[Reading passage start]

Human Reasoning and Cognitive Science Stenning and Van Lambalgen

Logic students have been taught since Frege that logic and psychology have next to nothing to do with each other. Taking this to heart, psychologists have investigated reasoning but often with poor or simplistic understanding of logic. This monumental book attempts to correct both of these mistakes. In particular, the authors defend the idea that reasoning to an interpretation is just as important or more so than reasoning from one. This returns logic to something (claimed to be) more like Kant in the Jäsche Logik or Husserl. (Maybe ...)

The analysis, involving an essential non-monotonicity, is applied then to famous psychological experiments in logic and to understanding autism. A tour-de-force contentwise, but it is a shame MIT Press let through so many typos.

Nature and Application of Inductive Logic Carnap Influential and important, though I think ultimately misguided. See my remarks in the papers section, in particular my paper "What is Probability?".
Philosophy of Logic Quine A slim work, adapted from some lectures by one of the more famous of philosophical logicians. Quine's "antimetaphysical" stance ties him in knots, though the usual report of his view of "second order logic is set theory" is an oversimplification. The greatest weakness of the lucid and stimulating book is failure to engage the historical change(s) in logic: he makes it/them sound impossible.
Philosophy of Logic: An Anthology Jacquette (ed.) A collection of 27 classic papers on the obvious subject, plus introductions to the several sections and to the book as a whole by the editor. Most are mid 20th century works; the latter part of the century is underrepresented. (Not surprisingly, there's no 21st century work, as the volume dates from 2002!) Although there's one paper on the Anderson-Belnap Entailment approach, non-classical propositional logics, etc. are underexplored; however in their place (so to speak) are more papers about meaning and truth which are of more traditional philosophical topics. A tradeoff; personally I would simply prefer a larger volume with both concerns addressed. For example, the material on Entailment also only covers the "positive" fragment, and to leave matters there is very odd.
Philosophy of Logics Haack What is a logic? What is it for? Haack tackles some philosophical questions about logic itself. Philosophy is, as Bunge jokes, idempotent (the philosophy of philosophy is philosophy). Here's why.
Saving Truth From Paradox Field This book is doubly challenging. First, the subject matter is extremely technical and specialized. Second, Field (in places) is not the greatest writer. On the other hand, his style of constantly "looking forwards and backwards" suggests a hypertext version of this book could be very useful. The content itself is fascinating: a compromise between classical logic and the seemingly outlandish views of Graham Priest.

[Reading passage end]

■ Written instruction 1
According to the book notes, how many classic papers does the anthology edited by Jacquette collect?
■ Written instruction 2
Reproduce word for word everything in the book notes from "The analysis, involving" down to "it/them sound impossible.".

[Data excerpt start]

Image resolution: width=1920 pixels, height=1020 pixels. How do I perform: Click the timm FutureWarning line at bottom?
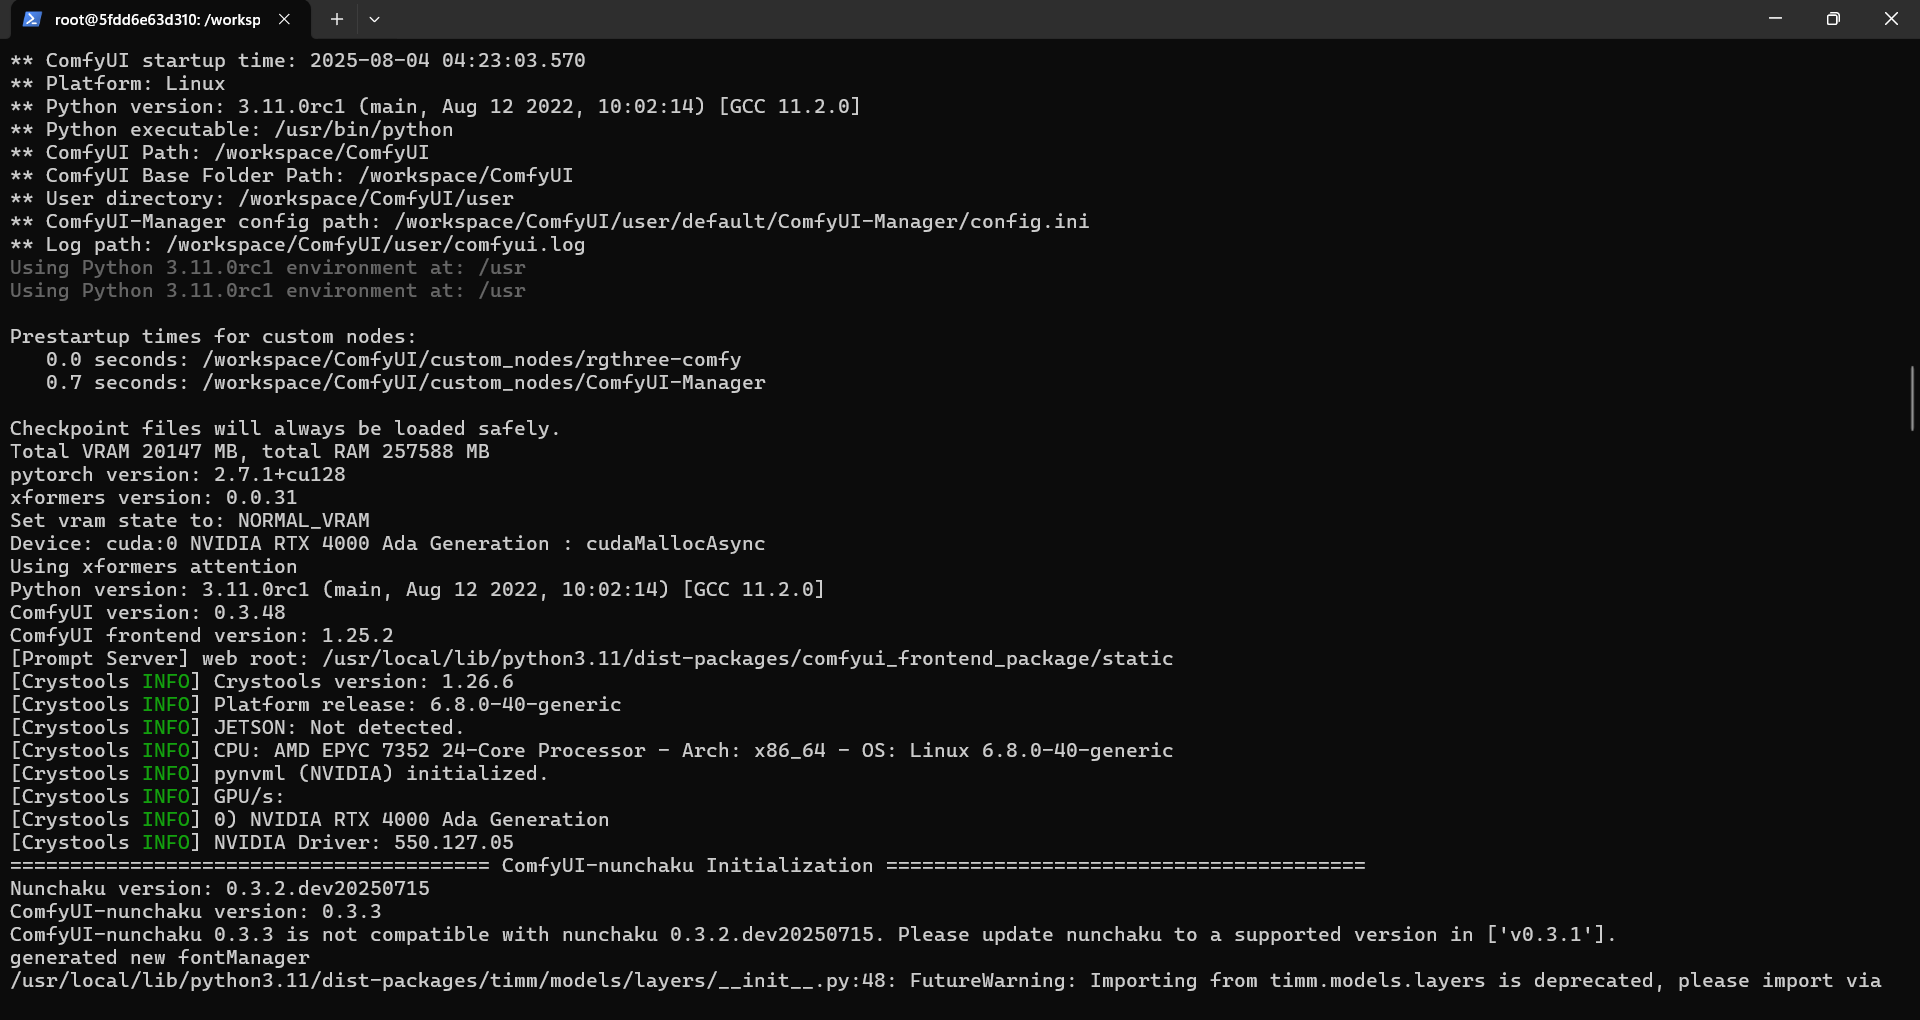945,980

[Data excerpt end]

■ Final answer 1
It collects 27 classic papers.

■ Final answer 2
The analysis, involving an essential non-monotonicity, is applied then to famous psychological experiments in logic and to understanding autism. A tour-de-force contentwise, but it is a shame MIT Press let through so many typos.

Nature and Application of Inductive Logic Carnap Influential and important, though I think ultimately misguided. See my remarks in the papers section, in particular my paper "What is Probability?".
Philosophy of Logic Quine A slim work, adapted from some lectures by one of the more famous of philosophical logicians. Quine's "antimetaphysical" stance ties him in knots, though the usual report of his view of "second order logic is set theory" is an oversimplification. The greatest weakness of the lucid and stimulating book is failure to engage the historical change(s) in logic: he makes it/them sound impossible.